Other experimental work has also focused on the problem of quantifying photochemical transformations. UV absorption at a specific wavelength is usually considered to be an efficient tool for quantifying the compounds being analyzed. This is generally true, but when comparing different or even similar compounds that differ in UV absorption at the same wavelength, such analyses can be treated as an estimate due to possible quantitative errors. To overcome this drawback, we decided to incorporate a chromophore group with highly specific UV absorption. We therefore selected the 2,4-dinitrophenyl moiety and attempted to incorporate it under solid phase conditions as a direct aromatic nucleophilic substitution between the PNA conjugate and 2,4-dinitrofluorobenzene. While the reaction with the free α-amino group of the PNA nucleobase was successful, direct incorporation into the secondary amino group (selenocysteamine moiety present at the N-terminus of the PNA conjugate) was not achieved. Therefore, we decided to use the Fmoc-Lys(DNP)-OH derivative and then incorporate it into the PNA conjugate sequence (4.1 and 4.2) during solid-phase synthesis (see Figures S39–S44, Supplementary Materials). With the ready-made PNA conjugates in hand, we performed further photochemical experiments. Using similar 2,4-dinitrophenyl-containing conjugates, we irradiated the reaction mixture consisting of 4.1 and 4.2 with visible light for 15 min (Figure 5, see Figures S45 and S46, Supplementary Materials) and analyzed it by LC–UV–MS at 365 nm (wavelength characteristic for the chromophore) and 254 nm. Unexpectedly, a very small amount underwent metathesis and even prolonged irradiation did not cause a significant change in the substrate/product ratio. Considering the high yield of photoinduced metathesis of the same PNA conjugate, but without a chromophore group, the only rational explanation for this observation is the absorption of LED light by a chromophore present in the molecule. The 2,4-dinitrophenyl chromophore shows similar absorption with the visible LED light used in the experiments and is likely to have a filtering effect. Summarizing the experimental data obtained, the presence of chromophore groups, especially those showing absorption in visible light, is prohibited for the presented visible light-induced photochemical transformation.

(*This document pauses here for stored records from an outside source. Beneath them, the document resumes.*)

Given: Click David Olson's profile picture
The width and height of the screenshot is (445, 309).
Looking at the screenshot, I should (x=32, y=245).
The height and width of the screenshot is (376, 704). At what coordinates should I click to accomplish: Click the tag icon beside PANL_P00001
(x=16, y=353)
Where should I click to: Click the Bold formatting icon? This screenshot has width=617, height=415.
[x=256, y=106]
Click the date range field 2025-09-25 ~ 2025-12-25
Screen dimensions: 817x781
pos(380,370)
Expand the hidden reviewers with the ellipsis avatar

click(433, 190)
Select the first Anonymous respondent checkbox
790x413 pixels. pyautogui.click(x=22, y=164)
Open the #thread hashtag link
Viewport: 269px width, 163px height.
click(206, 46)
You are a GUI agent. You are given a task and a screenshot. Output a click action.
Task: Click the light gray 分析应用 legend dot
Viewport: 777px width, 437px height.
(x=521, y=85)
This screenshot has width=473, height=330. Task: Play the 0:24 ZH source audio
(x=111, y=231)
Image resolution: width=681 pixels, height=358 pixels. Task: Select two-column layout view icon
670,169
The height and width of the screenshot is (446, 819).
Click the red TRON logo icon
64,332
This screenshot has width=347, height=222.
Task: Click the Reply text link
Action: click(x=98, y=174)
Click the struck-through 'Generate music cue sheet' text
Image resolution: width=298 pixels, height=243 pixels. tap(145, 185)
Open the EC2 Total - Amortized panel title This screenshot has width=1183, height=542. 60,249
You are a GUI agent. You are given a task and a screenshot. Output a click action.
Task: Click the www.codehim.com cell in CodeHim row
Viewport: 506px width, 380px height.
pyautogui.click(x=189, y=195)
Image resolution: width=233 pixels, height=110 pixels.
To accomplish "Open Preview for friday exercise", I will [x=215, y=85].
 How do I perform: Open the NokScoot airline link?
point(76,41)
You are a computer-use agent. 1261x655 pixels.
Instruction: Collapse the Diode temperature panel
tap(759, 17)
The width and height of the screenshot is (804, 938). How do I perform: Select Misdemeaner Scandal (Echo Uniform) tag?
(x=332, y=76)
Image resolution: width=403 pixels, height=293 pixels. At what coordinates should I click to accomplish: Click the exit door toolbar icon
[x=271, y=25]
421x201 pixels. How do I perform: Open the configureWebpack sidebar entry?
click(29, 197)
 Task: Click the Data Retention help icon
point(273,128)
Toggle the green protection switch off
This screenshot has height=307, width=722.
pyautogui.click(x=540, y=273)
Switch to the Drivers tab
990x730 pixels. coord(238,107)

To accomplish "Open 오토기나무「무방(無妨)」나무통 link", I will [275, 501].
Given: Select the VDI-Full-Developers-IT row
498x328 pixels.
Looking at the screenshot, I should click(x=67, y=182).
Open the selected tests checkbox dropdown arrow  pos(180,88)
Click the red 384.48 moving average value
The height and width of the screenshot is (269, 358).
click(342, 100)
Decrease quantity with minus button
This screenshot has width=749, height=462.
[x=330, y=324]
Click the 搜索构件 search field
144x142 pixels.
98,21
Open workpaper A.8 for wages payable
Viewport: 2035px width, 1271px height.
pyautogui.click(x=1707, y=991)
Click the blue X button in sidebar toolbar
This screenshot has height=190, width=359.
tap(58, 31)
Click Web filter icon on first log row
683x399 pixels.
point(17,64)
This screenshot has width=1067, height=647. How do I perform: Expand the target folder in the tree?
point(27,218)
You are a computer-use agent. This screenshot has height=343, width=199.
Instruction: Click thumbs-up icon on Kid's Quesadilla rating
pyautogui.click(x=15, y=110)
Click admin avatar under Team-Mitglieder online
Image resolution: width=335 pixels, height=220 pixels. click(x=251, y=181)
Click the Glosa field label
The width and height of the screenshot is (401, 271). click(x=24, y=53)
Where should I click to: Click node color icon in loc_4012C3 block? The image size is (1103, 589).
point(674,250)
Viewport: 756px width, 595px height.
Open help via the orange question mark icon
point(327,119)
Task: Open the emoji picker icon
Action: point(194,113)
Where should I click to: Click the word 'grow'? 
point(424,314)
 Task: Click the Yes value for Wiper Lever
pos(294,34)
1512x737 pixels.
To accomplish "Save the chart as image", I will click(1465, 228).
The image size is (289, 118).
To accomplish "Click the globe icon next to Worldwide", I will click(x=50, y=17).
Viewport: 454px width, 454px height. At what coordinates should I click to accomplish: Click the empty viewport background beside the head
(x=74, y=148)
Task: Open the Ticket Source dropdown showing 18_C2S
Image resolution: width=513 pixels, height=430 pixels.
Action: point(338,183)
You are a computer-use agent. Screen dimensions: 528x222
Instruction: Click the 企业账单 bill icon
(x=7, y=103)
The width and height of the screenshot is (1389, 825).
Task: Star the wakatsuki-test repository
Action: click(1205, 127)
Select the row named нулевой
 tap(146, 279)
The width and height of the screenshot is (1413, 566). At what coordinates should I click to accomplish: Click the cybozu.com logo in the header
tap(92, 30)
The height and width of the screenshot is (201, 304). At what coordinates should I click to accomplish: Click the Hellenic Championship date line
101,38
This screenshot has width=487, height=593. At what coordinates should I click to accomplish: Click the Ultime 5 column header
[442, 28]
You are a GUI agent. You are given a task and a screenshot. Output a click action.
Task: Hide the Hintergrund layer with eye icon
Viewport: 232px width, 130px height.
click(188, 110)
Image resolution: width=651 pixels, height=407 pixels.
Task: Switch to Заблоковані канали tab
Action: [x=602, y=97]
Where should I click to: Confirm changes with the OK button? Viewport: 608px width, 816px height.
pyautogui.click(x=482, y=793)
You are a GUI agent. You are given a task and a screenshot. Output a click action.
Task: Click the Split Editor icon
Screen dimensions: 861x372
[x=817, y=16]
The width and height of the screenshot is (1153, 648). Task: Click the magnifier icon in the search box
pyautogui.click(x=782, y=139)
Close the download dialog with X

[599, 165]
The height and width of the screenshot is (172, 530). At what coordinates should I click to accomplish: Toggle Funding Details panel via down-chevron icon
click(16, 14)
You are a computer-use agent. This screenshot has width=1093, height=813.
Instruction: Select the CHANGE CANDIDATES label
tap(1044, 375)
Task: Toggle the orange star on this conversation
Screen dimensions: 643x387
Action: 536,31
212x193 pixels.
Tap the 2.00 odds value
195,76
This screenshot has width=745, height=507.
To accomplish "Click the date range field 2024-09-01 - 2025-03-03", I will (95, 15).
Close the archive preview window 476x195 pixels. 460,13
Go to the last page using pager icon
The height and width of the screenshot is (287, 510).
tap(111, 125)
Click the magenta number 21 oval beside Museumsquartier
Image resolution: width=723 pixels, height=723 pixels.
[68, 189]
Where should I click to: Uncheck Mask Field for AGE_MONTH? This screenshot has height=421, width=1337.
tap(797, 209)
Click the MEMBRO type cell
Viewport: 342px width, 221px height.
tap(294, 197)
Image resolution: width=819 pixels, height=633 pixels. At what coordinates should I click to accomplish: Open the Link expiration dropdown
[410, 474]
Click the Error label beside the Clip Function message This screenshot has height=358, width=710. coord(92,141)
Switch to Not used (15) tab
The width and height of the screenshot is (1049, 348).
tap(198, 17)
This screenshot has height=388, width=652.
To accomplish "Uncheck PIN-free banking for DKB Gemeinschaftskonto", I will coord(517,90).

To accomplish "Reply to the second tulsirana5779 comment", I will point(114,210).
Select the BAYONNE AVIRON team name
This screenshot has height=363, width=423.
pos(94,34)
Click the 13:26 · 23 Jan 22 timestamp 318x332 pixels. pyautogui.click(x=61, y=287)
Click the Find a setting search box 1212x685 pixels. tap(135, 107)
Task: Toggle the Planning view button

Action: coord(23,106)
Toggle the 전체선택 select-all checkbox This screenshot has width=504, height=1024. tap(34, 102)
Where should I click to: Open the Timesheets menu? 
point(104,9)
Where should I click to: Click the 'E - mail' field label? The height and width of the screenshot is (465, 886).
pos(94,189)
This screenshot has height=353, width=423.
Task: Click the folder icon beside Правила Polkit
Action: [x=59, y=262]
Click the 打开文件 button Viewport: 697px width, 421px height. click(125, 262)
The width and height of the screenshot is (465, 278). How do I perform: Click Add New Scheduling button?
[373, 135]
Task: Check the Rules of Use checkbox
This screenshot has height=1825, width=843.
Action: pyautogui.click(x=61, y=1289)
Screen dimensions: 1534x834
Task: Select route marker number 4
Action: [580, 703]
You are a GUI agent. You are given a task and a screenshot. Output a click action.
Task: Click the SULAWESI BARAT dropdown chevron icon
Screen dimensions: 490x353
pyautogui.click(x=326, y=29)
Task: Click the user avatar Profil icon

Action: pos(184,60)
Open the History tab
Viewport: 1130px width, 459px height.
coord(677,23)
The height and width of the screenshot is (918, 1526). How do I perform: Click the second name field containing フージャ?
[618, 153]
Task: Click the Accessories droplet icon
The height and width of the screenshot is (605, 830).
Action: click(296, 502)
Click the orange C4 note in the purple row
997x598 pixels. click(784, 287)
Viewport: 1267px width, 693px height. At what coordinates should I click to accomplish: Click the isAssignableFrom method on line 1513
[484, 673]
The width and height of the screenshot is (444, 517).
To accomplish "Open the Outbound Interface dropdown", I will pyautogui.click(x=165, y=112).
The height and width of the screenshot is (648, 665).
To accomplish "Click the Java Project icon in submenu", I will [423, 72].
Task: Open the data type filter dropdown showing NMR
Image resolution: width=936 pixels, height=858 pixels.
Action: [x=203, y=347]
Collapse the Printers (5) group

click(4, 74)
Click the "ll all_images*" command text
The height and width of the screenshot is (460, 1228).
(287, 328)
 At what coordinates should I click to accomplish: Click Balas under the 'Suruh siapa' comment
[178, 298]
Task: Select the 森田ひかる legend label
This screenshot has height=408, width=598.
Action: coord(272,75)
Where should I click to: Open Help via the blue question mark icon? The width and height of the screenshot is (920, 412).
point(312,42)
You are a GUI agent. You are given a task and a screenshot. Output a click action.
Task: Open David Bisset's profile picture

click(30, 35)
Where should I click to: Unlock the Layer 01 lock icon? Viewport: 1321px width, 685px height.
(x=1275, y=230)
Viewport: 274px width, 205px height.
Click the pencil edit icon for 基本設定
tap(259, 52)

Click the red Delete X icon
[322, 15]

3.3. Concentration-Dependent Study of Photoinduced Metathesis

According to the concept of the templated effect, the proximity of the reactive groups increases, leading to an increase in the effective molarity. This in turn implies the possibility of a reaction taking place at a lower concentration level, in contrast to untemplated reactions. Therefore, as part of the research completed in this project, we carried out a series of photochemical experiments using a series of dilutions of PNA 2.1 and PNA 2.2 combined in equimolar amounts. A stock solution of 130 µM was prepared and kept in the dark. The following concentrations of PNA conjugates were tested: 130 µM, 65 µM, 13 µM, 6.5 µM, and 2.5 µM. As predicted, very similar results were obtained for each dilution tested. When comparing the chromatograms corresponding to the 130 and 2.5 µM concentrations, no significant differences can be seen since the reactants 2.1 and 2.2 were consumed to almost the same extent (see Figures S25 and S26, Supplementary Materials). The possibility of visible light-induced metathesis at the nanomolar level is not excluded and was confirmed by mass spectrometry as a more sensitive analytical tool, whereas the detection of the mixture components at such a low concentration level was limited in this case by the poor response of the UV detector at 254 nm.
Nevertheless, these dilution experiments suggest that the visible light-driven photochemical metathesis within the diselenide bond, supported by the template presented here, is likely to proceed in a concentration-independent manner. A very similar effect has been observed by Sayers et al. [11], who reported the selenium-based native chemical ligation (NCL) of two complementary PNA strands and the possibility of reacting at a much lower concentration level driven by the template effect. The template effect can only occur when there is hybridization between complementary nucleobase pairs. To demonstrate the formation of specific interactions, the melting temperature (Tm) study was performed for the irradiation mixture. A plot of the temperature dependence of the absorbance measured at 260 nm is shown in Figure S84. This graph shows a characteristic sigmoidal curve, which, in this case, is relatively broad, which can be explained by the intramolecular nature of the hybridization. The determined melting temperature of this system is about 43 °C, which is as expected, given the presence of only four nucleobases. The UV-Vis-based procedure used for the Tm study has been described in Supplementary Materials.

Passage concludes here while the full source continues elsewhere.